CryptoTimes

Marcel Pechman: derivativos de Bitcoin — diferenças dos mercados tradicionais

24 jan 2020, 11:30 - atualizado em 22 maio 2020, 20:21
Mercados Wall Street Nasdaq
O que difere o mercado de criptoativos do mercado tradicional? As negociações são feitas da mesma forma? Há maior ou menor risco? (Imagem: Pxhere)

O mercado de criptoativos copiou muita coisa do tradicional, onde são negociados contratos futuros e demais produtos ligados à ações de empresas, moedas, petróleo e afins.

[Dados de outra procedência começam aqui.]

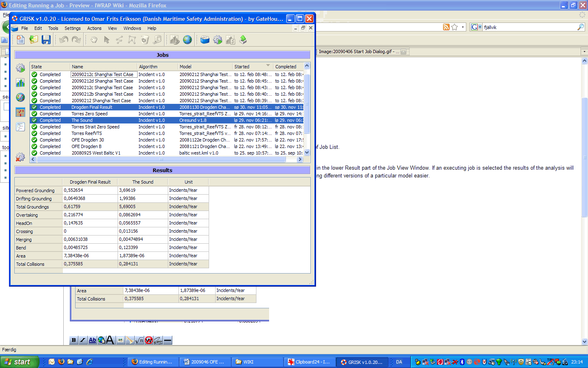Click the new document toolbar icon
Image resolution: width=588 pixels, height=368 pixels.
[x=20, y=40]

Apesar da primeira corretora, ou exchange, de criptoativos ter surgido em julho de 2010, a vida dos derivativos iniciou-se em setembro de 2011 com a extinta Bitcoinica, criada por Zhou Tong, um jovem de 17 anos.

Talvez você já tenha algum conhecimento em contratos futuros do mercado tradicional. Se esse for o caso, posso garantir que ao menos um terço dos produtos de criptos possuem regras diferentes do que você já aprendeu.

Se você ainda não tem certeza sobre o funcionamento dos mercados Bitmex ou da bolsa de derivativos Bakkt, fique tranquilo, pois veio ao lugar certo.

Meu nome é Marcel Pechman. Atuei por 18 anos nos bancos UBS, Deutsche e Safra. Desde maio de 2017, realizo arbitragem e trading de criptoativos e sou cofundador do site de análise de criptos, RadarBTC, além de colunista em alguns portais estrangeiros e locais.

Que tal aprender sobre como funcionam esses produtos em vez de continuar acreditando no que o povo escreve por aí, em grupos de Telegram e Facebook?

Se animou? Vem comigo!

Ibovespa Mercados
No mercado futuro, no Brasil, se negocia em corretoras já consolidadas, mas como isso ocorre no mercado global de criptoativos? (Imagem: Reuters/Paulo Whitaker)

Mercado futuro nos investimentos tradicionais

Quem nunca ouviu falar no contrato futuro de Ibovespa ou de dólar? Eles são negociados por meio das corretoras ligadas à B3: XP, Modalmais, Itaú, ou qualquer outra de sua preferência.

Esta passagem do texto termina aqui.